**Questions to answer:**
(a) In the piece on untrustworthy cybercriminals, which publication does the writer name as the place they write?
(b) Retype the passage of the piece on untrustworthy cybercriminals that opens with the words containing "Not that long" and closes with "can be improved.".
(c) Extend the piece on untrustworthy cybercriminals with a few more sentences, picking up after its final sentence.

**Selected extract:**
No honor: You can’t trust cybercriminals any more
Once upon a time, goes the story, there was honor between thieves and victims. They held a member of your family for ransom; you paid the ransom; they left you alone. The local mob boss demanded protection money; if you didn’t pay, your business burned down, but if you did pay and didn’t rat him out to the police, his and his gang honestly tried to protect you. And hackers may have been operating outside legal boundaries, but for the most part, they were explorers and do-gooders intending to shine a bright light on the darkness of the Internet – not vandals, miscreants, hooligans and ne’er-do-wells.
That’s not true any more, perhaps. As I write in IT Pro Portal, “Faceless and faithless: A true depiction of today’s cyber-criminals?”
Not that long ago, hackers emerged as modern-day Robin Hoods, digital heroes who relentlessly uncovered weaknesses in applications and networks to reveal the dangers of using technology carelessly. They are curious, provocative; love to know how things work and how they can be improved.
Today, however, there is blight on their good name. Hackers have been maligned by those who do not have our best interests at heart, but are instead motivated by money – attackers who steal our assets and hold organisations such as banks and hospitals to ransom.

**Stored data:**
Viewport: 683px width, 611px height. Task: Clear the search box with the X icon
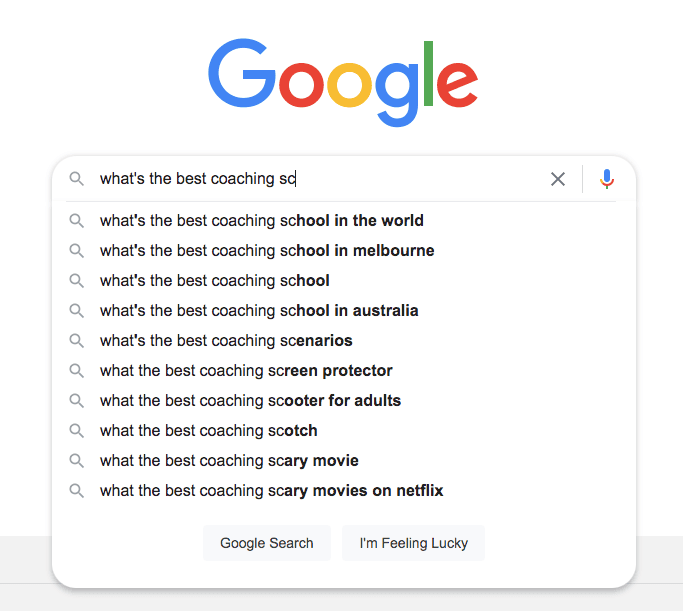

**Responses to the tasks:**
(a) IT Pro Portal

(b)
Not that long ago, hackers emerged as modern-day Robin Hoods, digital heroes who relentlessly uncovered weaknesses in applications and networks to reveal the dangers of using technology carelessly. They are curious, provocative; love to know how things work and how they can be improved.

(c)
(My apologies for the British spelling – it’s a British website and they’re funny that way.)
It’s hard to lose faith in hackers, but perhaps we need to. Sure, not all are cybercriminals, but with the rise of ransomware, nasty action by state actors, and some pretty nasty attacks like the new single-pixel malvertising exploit written up yesterday by Dan Goodwin in Ars Technica (which was discovered out after I wrote this story), it’s hard to trust that most hackers secretly have our best interests at heart.
This reminds me of Ranscam. In a blog post, “When Paying Out Doesn’t Pay Off,” Talos reports that:
Ranscam is one of these new ransomware variants. It lacks complexity and also tries to use various scare tactics to entice the user to paying, one such method used by Ranscam is to inform the user they will delete their files during every unverified payment click, which turns out to be a lie. There is no longer honor amongst thieves. Similar to threats like AnonPop, Ranscam simply delete victims’ files, and provides yet another example of why threat actors cannot always be trusted to recover a victim’s files, even if the victim complies with the ransomware author’s demands. With some organizations likely choosing to pay the ransomware author following an infection, Ranscam further justifies the importance of ensuring that you have a sound, offline backup strategy in place rather than a sound ransom payout strategy. Not only does having a good backup strategy in place help ensure that systems can be restored, it also ensures that attackers are no longer able to collect revenue that they can then reinvest into the future development of their criminal enterprise.
Scary — and it shows that often, crime does pay. No honor among thieves indeed.